Alıştırma yönergesi
"Click the green status dot for SOURCE_CODE" ifadesini içeren satır ile "tap(954, 313)" ifadesini içeren satır arasındaki satırları, bu ikisi de dahil olmak üzere, boş satırları atlayarak numaralı bir liste hâlinde verin. Resimleri yanıta almayın.

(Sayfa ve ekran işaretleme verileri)
┄┄┄┄┄┄
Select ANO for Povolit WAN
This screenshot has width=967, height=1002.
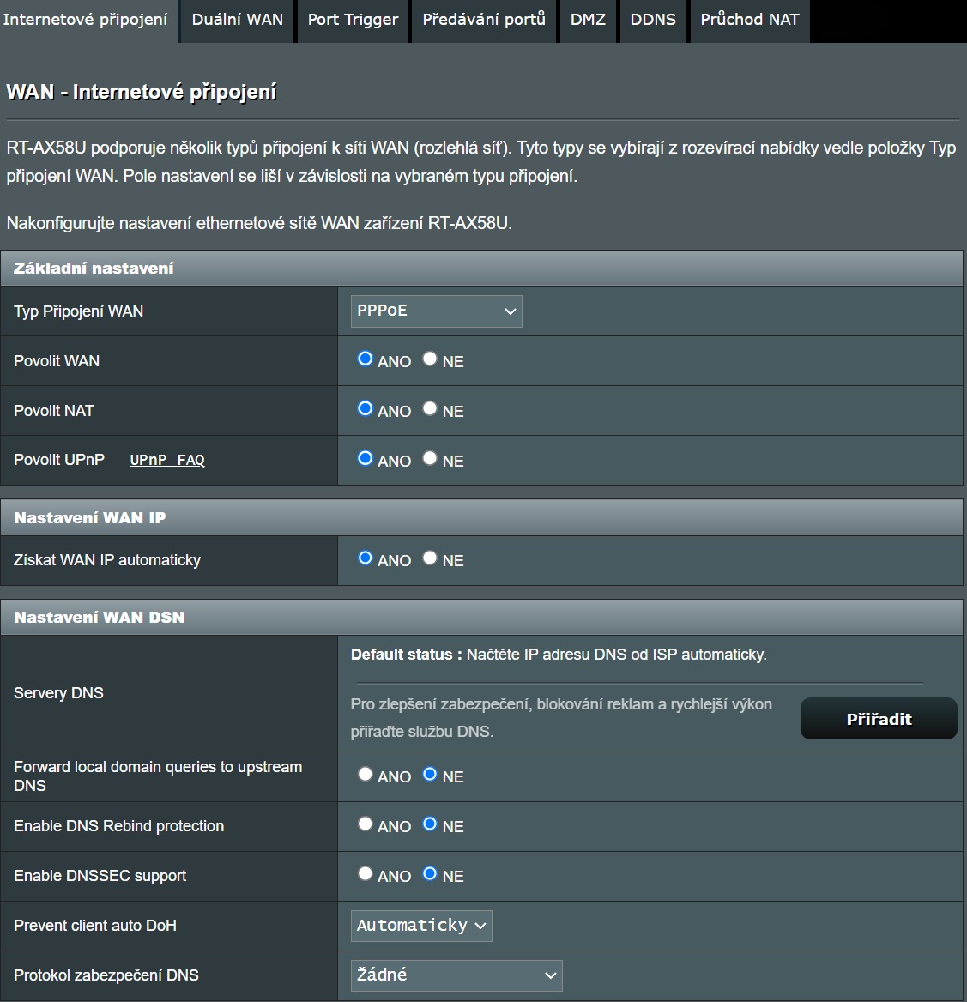coord(366,359)
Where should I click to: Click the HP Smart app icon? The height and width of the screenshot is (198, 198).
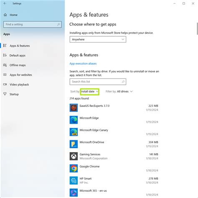tap(74, 180)
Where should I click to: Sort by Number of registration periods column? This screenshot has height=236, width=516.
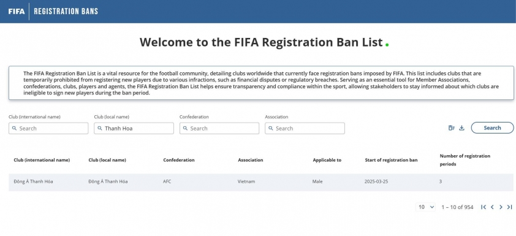[465, 160]
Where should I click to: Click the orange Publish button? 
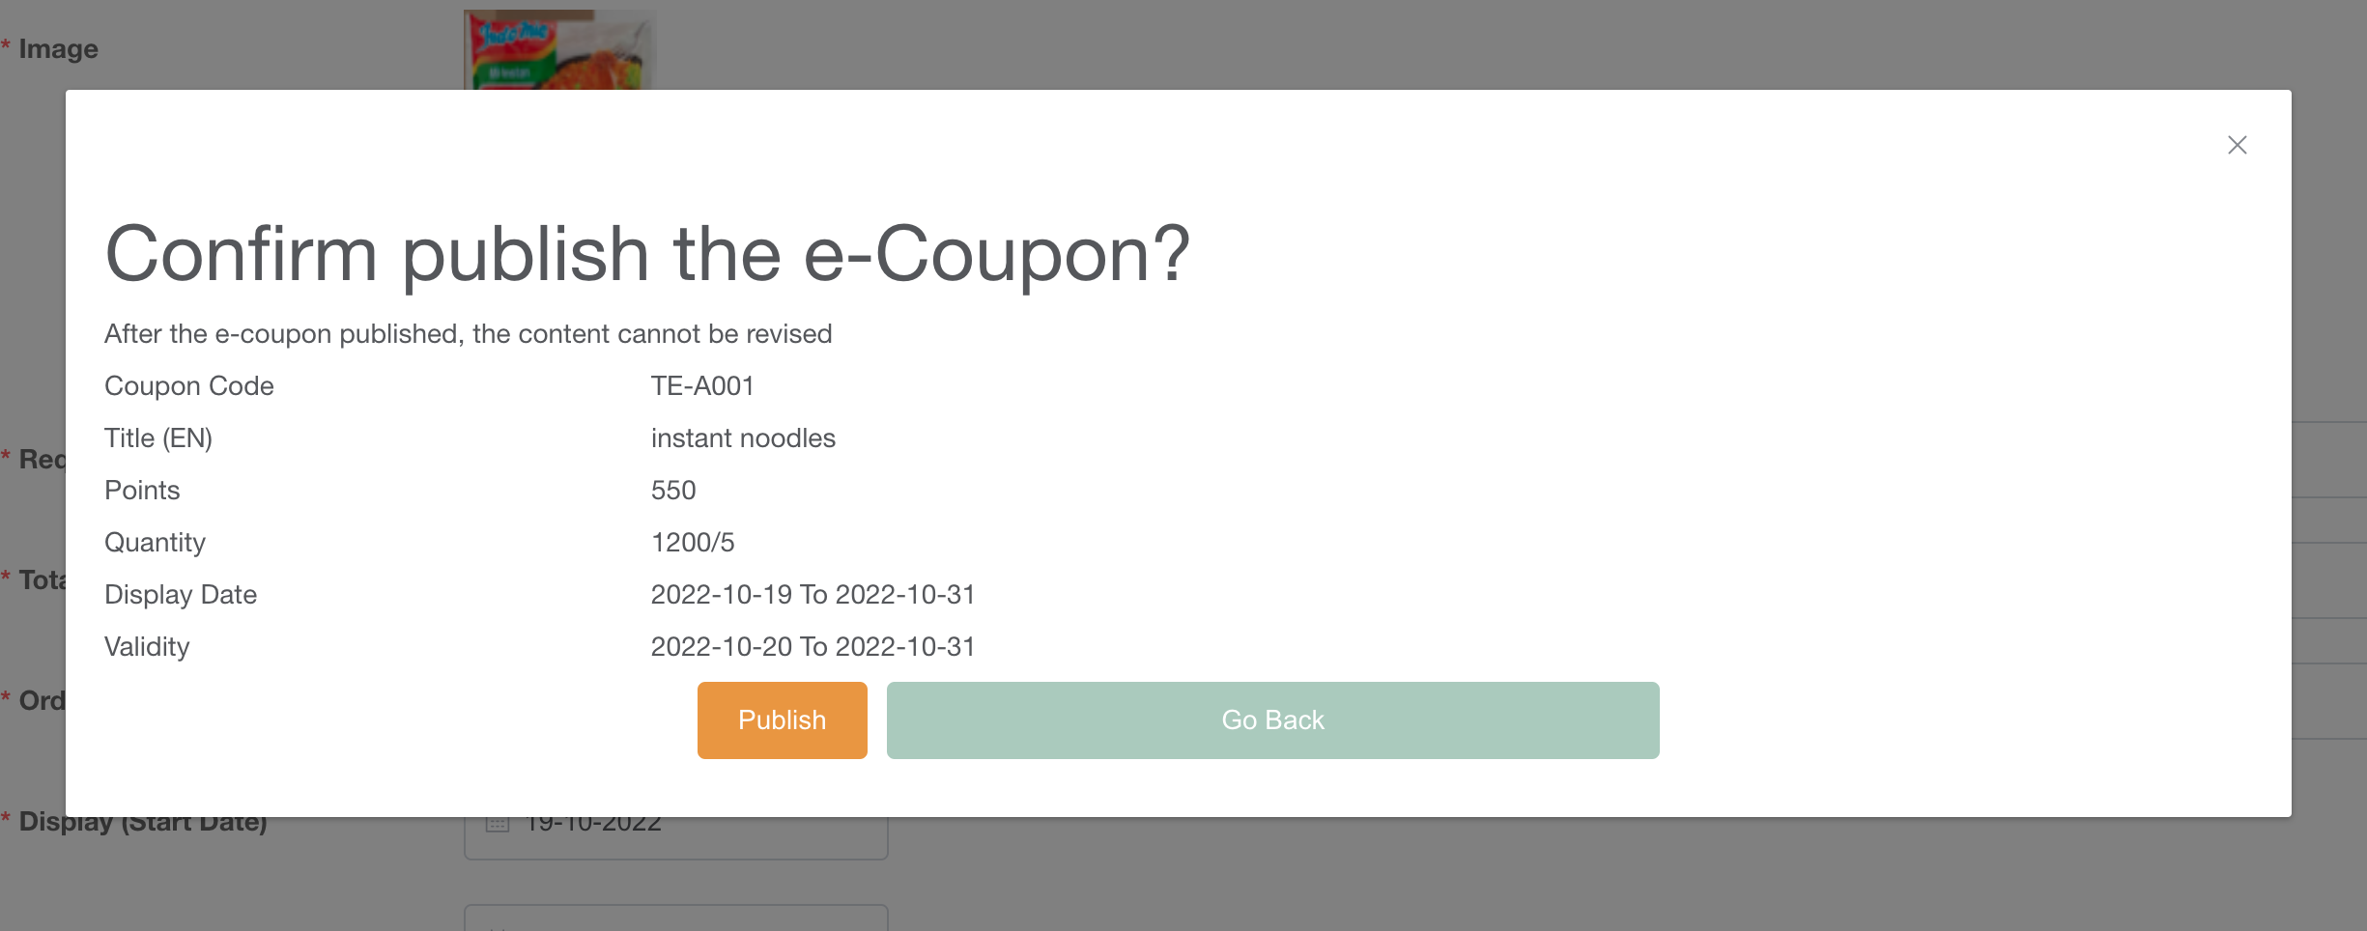pos(782,720)
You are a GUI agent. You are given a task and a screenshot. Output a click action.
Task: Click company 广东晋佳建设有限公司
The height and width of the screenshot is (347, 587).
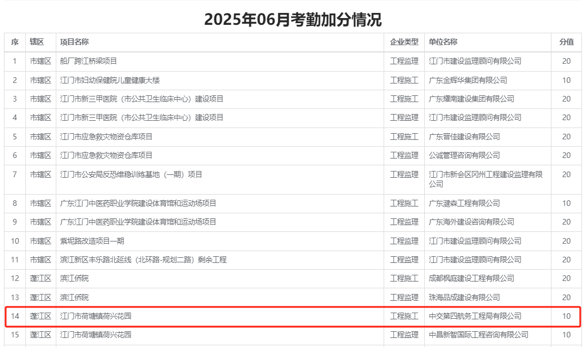[x=464, y=137]
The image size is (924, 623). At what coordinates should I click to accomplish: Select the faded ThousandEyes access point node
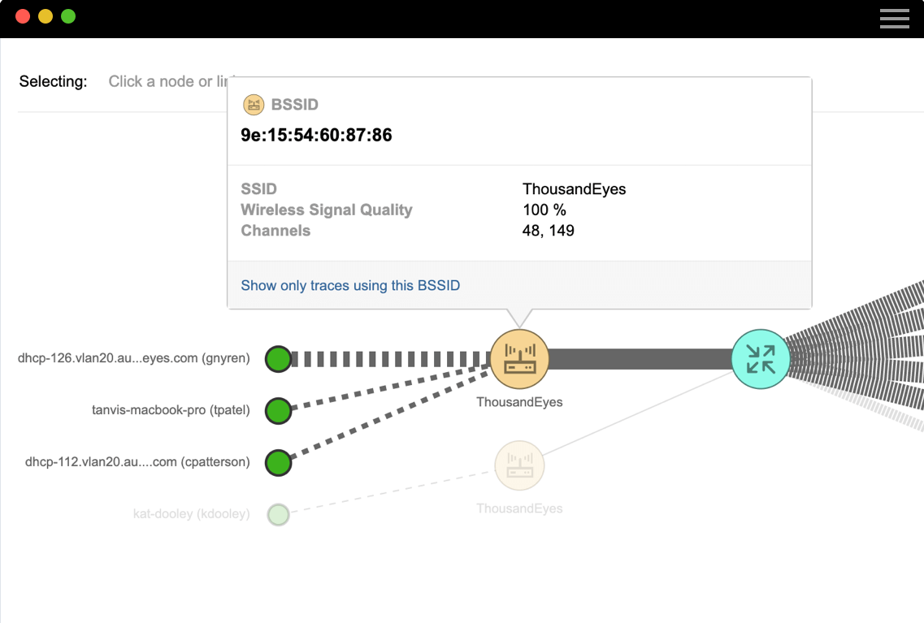click(519, 465)
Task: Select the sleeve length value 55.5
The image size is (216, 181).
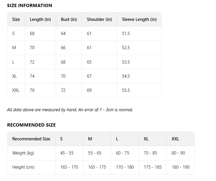Action: click(126, 90)
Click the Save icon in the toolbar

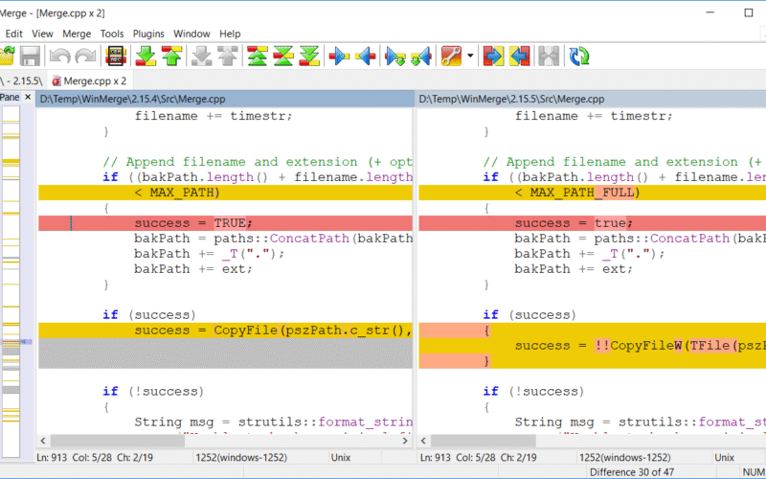pos(31,57)
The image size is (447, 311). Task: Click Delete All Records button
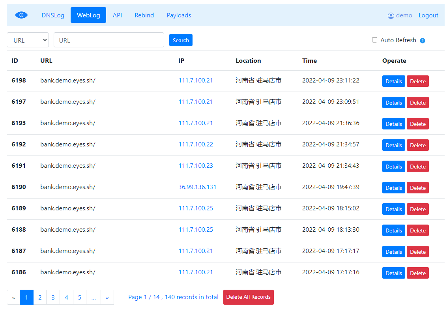(248, 297)
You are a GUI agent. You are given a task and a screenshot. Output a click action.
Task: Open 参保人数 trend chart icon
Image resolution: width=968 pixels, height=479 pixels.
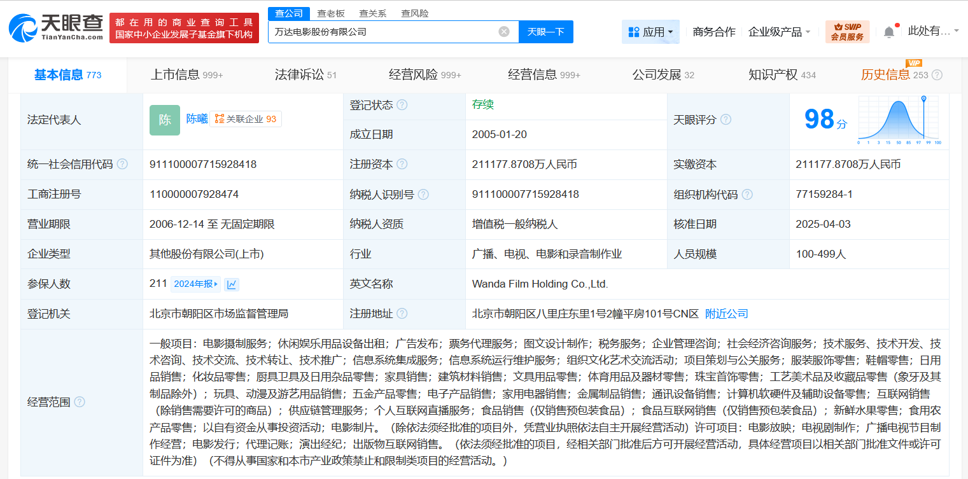tap(231, 284)
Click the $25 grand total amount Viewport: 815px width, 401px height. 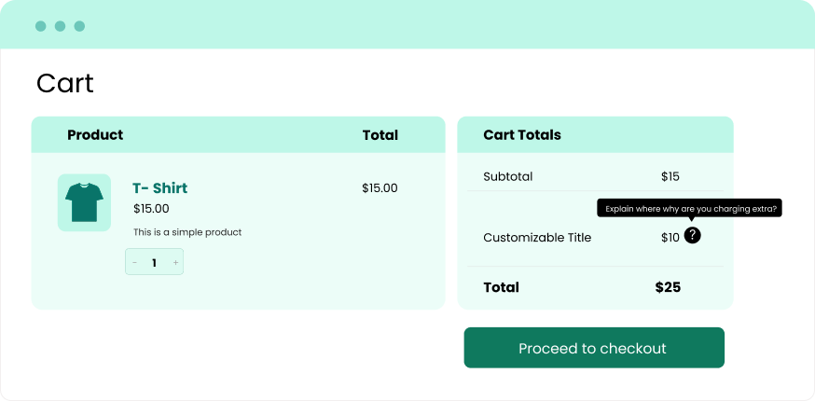point(668,287)
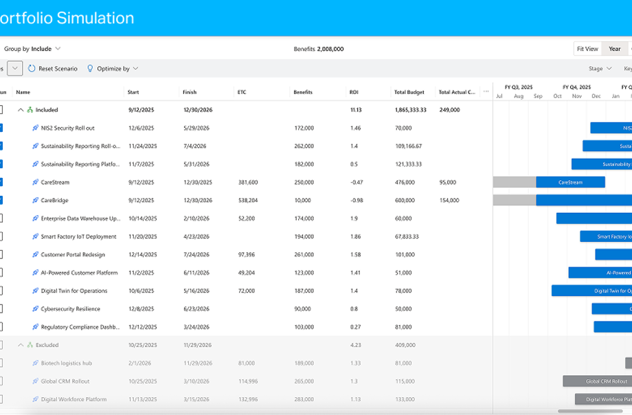This screenshot has width=632, height=415.
Task: Click the CareStream bar in the Gantt chart
Action: 570,182
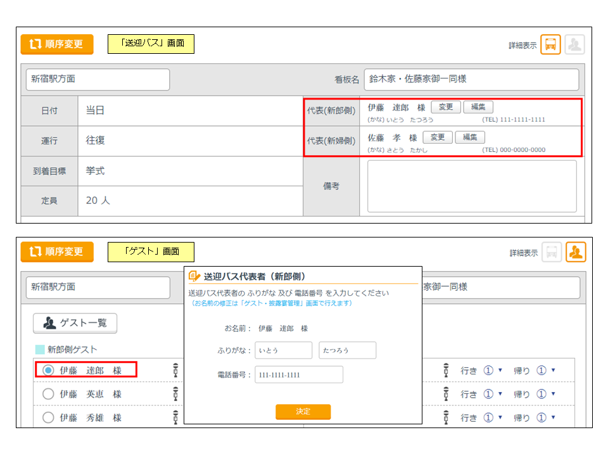The image size is (608, 456).
Task: Click the bus stop icon beside 伊藤 秀雄
Action: [x=175, y=417]
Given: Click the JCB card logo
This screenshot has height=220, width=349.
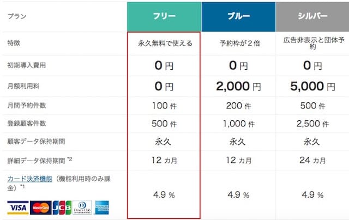Looking at the screenshot, I should tap(62, 208).
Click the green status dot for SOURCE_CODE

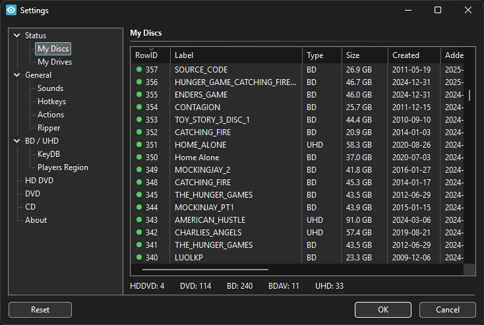coord(139,69)
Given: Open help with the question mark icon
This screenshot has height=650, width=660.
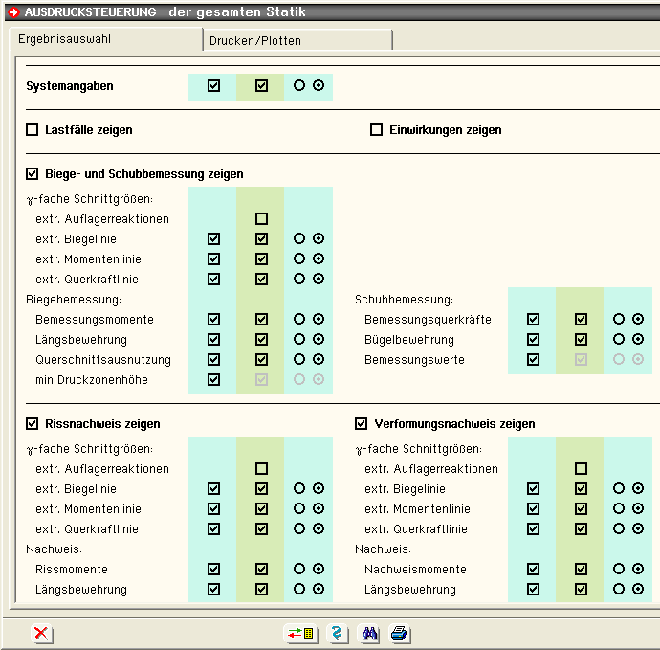Looking at the screenshot, I should [x=336, y=633].
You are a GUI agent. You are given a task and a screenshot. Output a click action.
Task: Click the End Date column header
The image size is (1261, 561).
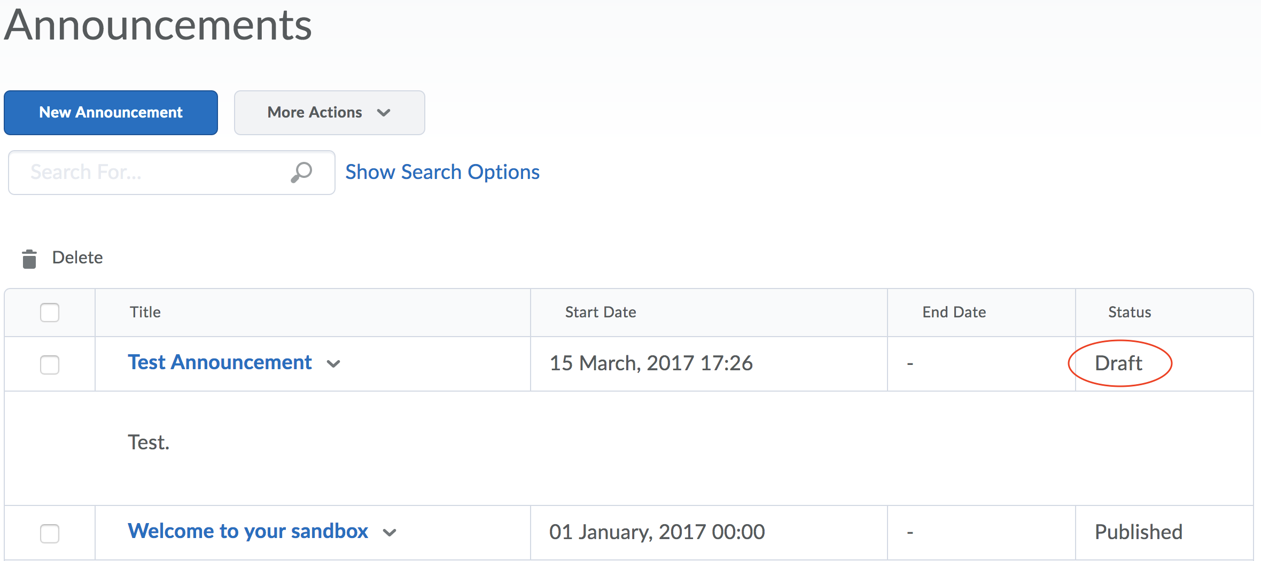tap(954, 313)
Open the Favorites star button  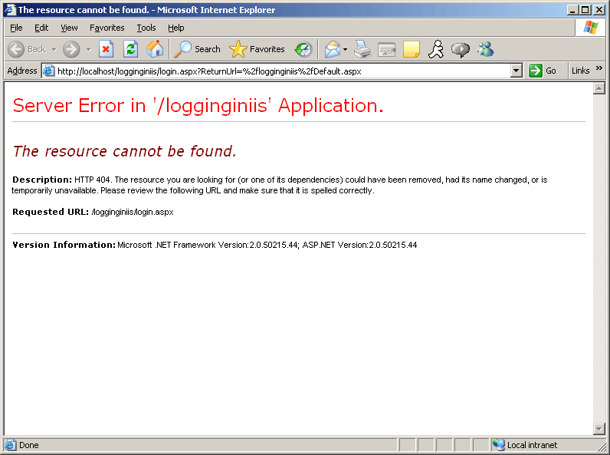257,49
┄┄┄┄┄┄
Alıştırma çıktısı
1. Click the green status dot for SOURCE_CODE
2. coord(139,69)
3. Given: Open help with the question mark icon
4. This screenshot has height=650, width=660.
5. Looking at the screenshot, I should [x=336, y=633].
6. You are a GUI agent. You are given a task and a screenshot. Output a click action.
7. Task: Click the End Date column header
8. The image size is (1261, 561).
9. tap(954, 313)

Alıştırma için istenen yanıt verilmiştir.